Centrafrique : « Etape par étape, enclencher la dynamique de la réconciliation »

Publié le 11.06.2014| Mis à jour le 08.12.2021

Bruno Angsthelm, chargé de mission Afrique, revient sur le projet d’urgence de 50 000 euros débloqué par le CCFD-Terre Solidaire pour venir en aide à des centaines de familles de réfugiés centrafricains à l’est du Cameroun et au sud du Tchad. Ces musulmans issus de l’ethnie des Peuls ont fui les violences dans leur pays et vivent dans des conditions précaires. Cette assistance humanitaire s’inscrit dans le cadre du « Programme Paix » lancé par le CCFD-Terre Solidaire fin 2012 dans quatre pays, Tchad, République de Centrafrique (RCA), Soudan et Sud-Soudan, visant à soutenir les sociétés civiles dans leur action pour la paix.


A quels enjeux répond cette aide d’urgence ?

Bruno Angsthelm : Il s’agit pour nous de consolider des liens et d’œuvrer à la réconciliation entre chrétiens et musulmans. Nous ciblons une communauté qui a besoin d’assistance et qui va nous permettre de mieux travailler sur les enjeux de l’après-conflit.

Il faut bien le souligner : les membres de l’ethnie peule font partie de la minorité musulmane en Centrafrique (15 % de la population), mais ils sont les seuls à être reconnus en tant que Centrafricains, même s’ils sont marginalisés. Ce n’est pas le cas des autres musulmans, trop souvent perçus comme des étrangers ou des immigrés. En plaidant pour le retour des réfugiés peuls, il sera plus facile d’introduire le débat sur la question plus générale du retour des musulmans qui ont fui la Centrafrique.
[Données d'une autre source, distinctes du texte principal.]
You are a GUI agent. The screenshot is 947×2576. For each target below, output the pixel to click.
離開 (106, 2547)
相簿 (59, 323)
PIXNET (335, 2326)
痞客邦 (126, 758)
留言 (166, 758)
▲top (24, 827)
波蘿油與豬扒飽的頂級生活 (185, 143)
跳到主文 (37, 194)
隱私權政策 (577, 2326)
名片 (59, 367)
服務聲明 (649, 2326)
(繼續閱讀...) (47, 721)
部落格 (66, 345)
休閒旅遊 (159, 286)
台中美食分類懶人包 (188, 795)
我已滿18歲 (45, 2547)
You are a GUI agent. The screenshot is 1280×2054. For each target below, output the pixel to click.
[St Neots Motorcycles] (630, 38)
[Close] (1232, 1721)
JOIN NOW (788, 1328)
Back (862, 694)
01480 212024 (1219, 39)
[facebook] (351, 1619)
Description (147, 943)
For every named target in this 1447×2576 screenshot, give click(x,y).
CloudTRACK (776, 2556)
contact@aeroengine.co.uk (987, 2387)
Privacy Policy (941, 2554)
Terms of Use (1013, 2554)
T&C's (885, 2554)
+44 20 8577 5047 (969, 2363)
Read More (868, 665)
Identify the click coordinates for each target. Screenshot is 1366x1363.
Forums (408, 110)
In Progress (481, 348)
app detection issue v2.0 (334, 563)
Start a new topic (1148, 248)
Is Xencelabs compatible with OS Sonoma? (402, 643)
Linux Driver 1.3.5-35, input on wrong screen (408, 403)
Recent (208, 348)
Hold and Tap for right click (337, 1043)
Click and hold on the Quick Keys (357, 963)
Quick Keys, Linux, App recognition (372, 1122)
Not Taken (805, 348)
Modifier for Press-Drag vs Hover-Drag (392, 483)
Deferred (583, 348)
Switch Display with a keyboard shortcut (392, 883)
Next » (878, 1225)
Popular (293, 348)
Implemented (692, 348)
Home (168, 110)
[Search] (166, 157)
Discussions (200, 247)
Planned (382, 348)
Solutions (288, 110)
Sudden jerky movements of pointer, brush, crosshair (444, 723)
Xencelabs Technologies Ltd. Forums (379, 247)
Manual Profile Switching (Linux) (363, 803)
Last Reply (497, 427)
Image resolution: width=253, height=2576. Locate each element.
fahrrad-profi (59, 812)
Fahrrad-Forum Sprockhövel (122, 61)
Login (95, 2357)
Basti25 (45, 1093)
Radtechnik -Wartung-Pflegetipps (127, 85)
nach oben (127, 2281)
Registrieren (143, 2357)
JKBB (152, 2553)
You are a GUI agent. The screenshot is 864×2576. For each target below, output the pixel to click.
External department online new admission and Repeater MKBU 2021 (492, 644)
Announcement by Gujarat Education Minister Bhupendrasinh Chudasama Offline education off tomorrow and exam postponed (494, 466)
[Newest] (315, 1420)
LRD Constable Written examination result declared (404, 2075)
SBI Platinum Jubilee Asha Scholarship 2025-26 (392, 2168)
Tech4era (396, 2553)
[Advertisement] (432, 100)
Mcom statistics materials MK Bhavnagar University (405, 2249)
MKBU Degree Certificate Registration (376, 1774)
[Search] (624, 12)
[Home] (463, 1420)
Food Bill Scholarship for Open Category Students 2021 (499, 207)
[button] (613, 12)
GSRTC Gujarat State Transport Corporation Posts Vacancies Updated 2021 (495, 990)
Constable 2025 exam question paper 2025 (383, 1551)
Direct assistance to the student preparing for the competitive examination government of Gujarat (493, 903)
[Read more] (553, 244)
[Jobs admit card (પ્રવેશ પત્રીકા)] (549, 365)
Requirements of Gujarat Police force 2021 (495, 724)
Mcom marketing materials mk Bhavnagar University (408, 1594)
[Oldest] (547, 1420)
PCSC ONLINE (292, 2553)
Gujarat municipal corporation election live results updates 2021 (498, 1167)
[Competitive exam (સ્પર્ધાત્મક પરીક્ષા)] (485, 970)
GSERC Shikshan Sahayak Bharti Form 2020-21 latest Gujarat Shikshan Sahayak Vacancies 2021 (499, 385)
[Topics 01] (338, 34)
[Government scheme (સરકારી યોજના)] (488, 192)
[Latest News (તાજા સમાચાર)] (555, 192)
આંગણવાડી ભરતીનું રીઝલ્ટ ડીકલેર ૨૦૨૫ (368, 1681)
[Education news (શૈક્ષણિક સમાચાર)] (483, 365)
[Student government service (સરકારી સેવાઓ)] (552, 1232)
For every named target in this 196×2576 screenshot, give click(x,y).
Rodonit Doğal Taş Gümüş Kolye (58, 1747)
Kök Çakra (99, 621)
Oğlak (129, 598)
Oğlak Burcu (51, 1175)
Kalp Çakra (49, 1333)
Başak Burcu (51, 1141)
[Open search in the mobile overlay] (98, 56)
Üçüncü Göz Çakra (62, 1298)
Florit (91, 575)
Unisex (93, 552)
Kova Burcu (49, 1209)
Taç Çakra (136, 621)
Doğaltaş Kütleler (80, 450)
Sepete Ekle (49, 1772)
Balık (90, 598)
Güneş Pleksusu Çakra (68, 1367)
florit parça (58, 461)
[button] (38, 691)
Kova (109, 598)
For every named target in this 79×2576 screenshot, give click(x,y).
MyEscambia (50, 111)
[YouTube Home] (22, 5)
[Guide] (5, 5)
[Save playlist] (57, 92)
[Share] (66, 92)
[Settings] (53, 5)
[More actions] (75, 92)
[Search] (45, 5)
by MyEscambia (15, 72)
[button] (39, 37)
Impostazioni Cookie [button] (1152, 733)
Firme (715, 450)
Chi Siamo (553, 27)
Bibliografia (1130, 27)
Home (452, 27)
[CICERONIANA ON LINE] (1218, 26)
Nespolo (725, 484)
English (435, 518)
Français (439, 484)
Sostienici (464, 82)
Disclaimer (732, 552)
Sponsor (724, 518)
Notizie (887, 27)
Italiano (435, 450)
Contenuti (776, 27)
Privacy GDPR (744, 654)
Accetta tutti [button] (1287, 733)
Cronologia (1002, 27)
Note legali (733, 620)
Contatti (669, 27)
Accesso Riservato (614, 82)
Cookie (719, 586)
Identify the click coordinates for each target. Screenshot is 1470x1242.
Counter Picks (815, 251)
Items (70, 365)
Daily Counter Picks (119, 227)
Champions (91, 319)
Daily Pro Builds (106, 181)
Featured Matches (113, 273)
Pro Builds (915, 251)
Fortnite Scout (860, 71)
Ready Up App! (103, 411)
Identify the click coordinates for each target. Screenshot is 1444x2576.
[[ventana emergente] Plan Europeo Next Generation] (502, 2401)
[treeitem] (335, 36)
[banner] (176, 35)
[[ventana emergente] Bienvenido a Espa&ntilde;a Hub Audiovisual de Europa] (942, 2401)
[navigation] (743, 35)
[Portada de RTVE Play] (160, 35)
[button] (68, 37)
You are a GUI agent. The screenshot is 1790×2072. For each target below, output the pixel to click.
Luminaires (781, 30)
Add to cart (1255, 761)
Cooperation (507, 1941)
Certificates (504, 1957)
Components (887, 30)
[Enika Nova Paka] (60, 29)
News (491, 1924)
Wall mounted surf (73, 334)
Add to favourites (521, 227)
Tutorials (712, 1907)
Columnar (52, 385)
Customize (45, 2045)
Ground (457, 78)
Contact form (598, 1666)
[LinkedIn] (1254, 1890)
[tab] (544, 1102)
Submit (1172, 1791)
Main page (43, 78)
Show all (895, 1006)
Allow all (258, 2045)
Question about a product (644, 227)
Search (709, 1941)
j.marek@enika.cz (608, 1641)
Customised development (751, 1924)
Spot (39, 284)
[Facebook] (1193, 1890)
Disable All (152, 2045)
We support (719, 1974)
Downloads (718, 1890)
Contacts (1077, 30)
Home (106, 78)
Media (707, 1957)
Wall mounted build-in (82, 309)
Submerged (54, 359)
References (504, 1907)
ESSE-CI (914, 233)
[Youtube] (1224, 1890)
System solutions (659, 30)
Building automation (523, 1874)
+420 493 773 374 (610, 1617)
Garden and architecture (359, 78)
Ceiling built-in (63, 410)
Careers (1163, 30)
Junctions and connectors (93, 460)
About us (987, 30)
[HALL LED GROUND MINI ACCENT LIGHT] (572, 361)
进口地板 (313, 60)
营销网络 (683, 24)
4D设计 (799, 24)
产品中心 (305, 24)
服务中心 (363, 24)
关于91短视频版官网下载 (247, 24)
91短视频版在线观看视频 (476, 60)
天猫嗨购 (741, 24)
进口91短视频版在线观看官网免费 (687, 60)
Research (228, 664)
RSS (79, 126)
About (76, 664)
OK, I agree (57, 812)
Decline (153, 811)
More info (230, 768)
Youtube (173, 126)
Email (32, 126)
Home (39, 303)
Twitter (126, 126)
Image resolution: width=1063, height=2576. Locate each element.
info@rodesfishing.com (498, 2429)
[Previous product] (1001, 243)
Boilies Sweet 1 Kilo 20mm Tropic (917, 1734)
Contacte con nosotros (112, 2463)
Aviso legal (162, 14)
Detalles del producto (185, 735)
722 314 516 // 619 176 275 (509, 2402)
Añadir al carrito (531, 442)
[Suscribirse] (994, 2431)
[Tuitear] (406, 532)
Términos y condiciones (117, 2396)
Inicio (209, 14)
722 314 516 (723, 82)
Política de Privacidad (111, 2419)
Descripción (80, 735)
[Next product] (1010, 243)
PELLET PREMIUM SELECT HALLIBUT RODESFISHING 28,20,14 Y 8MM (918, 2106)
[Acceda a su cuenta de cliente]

Le deuxième enjeu porte sur la transhumance transfrontalière, une question très importante. Si la transhumance est relativement bien organisée entre les Peuls et les autres communautés centrafricaines, la transhumance transfrontalière pose beaucoup plus de problèmes. De nombreux troupeaux sont la propriété de tchadiens puissants dans leur pays qui arment les bergers. Ceux qui résistent à leur passage s’exposent à des représailles. Une bonne partie de cette transhumance s’effectue dans la violence et l’impunité. Cette situation a amené des Peuls centrafricains, minoritaires certes, à s’armer pour défendre leur communauté. Certains se sont mêmes enrôlés dans des groupes armés. Il faut désamorcer les risques de conflit.

La frontière n’est-elle pas fermée entre le Tchad et la RCA ?

A long terme, la question de la transhumance sera de toute façon un sujet de débat entre le Tchad et la RCA. Aujourd’hui il y a un fort risque de tensions avec l’accumulation de bétails au sud du Tchad qui ne peuvent aller transhumer en Centrafrique.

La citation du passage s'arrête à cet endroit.